▶ **WHAT IS REQUIRED**
When you find the word "will" in a line of the entries, please copy the whole line.

▶ **RECORD EXTRACTS**
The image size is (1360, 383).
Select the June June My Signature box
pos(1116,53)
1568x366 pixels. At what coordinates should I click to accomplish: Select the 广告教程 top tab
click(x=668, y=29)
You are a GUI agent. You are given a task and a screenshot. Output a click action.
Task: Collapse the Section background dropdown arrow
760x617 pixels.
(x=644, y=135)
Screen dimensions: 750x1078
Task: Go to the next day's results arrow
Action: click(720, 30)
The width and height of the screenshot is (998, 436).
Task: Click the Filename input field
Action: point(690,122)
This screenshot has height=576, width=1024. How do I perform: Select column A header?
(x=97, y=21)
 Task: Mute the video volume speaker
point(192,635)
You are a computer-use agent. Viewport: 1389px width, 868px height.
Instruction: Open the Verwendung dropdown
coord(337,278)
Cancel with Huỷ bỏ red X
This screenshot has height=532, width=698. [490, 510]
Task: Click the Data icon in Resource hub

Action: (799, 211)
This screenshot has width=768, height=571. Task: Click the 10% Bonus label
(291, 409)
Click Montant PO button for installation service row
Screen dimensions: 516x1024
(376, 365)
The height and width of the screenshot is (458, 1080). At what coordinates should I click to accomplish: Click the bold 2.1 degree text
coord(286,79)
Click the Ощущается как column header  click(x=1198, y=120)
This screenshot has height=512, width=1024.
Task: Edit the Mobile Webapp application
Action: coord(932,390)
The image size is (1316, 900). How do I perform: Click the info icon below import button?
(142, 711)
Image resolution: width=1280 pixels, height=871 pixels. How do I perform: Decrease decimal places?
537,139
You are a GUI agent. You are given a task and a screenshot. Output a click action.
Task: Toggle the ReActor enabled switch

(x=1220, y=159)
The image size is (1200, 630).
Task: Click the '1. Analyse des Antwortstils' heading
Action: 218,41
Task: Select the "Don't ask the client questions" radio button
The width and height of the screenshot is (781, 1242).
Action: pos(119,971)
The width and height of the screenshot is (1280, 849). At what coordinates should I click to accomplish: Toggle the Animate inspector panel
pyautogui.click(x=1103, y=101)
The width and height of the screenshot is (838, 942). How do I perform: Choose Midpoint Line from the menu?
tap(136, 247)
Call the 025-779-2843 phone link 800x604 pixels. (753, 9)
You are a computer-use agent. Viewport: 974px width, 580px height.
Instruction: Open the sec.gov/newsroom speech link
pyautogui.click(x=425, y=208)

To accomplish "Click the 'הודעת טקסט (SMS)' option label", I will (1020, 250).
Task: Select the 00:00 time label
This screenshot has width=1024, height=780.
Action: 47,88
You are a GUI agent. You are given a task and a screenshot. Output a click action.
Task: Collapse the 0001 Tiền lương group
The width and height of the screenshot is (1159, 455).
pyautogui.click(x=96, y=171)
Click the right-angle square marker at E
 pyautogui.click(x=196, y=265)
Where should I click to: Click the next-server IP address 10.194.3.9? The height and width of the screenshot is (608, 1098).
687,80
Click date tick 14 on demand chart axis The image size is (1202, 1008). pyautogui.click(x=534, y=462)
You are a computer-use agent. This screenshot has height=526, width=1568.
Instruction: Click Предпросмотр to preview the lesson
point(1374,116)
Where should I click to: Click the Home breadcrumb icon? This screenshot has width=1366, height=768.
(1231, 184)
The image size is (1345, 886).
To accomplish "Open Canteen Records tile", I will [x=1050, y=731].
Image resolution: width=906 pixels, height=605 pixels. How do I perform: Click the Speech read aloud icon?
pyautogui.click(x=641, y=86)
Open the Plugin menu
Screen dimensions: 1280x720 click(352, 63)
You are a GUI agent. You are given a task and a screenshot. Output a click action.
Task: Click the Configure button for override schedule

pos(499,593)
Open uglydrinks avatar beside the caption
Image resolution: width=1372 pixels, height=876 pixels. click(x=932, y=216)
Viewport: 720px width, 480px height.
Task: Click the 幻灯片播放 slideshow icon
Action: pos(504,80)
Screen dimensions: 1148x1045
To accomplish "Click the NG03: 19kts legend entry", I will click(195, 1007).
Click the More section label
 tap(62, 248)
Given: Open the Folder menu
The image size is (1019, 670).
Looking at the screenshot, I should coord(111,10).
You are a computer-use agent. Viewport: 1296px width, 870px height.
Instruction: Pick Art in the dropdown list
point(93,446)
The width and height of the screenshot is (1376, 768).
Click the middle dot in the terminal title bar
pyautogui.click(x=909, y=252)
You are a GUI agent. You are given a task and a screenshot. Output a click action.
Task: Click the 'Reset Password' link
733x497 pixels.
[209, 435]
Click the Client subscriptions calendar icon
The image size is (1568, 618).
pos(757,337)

▶ **REPLY**
To accomplish "Click the 'הודעת טקסט (SMS)' option label", I will (1020, 250).
To accomplish "Open Canteen Records tile", I will [x=1050, y=731].
To accomplish "Click the NG03: 19kts legend entry", I will click(195, 1007).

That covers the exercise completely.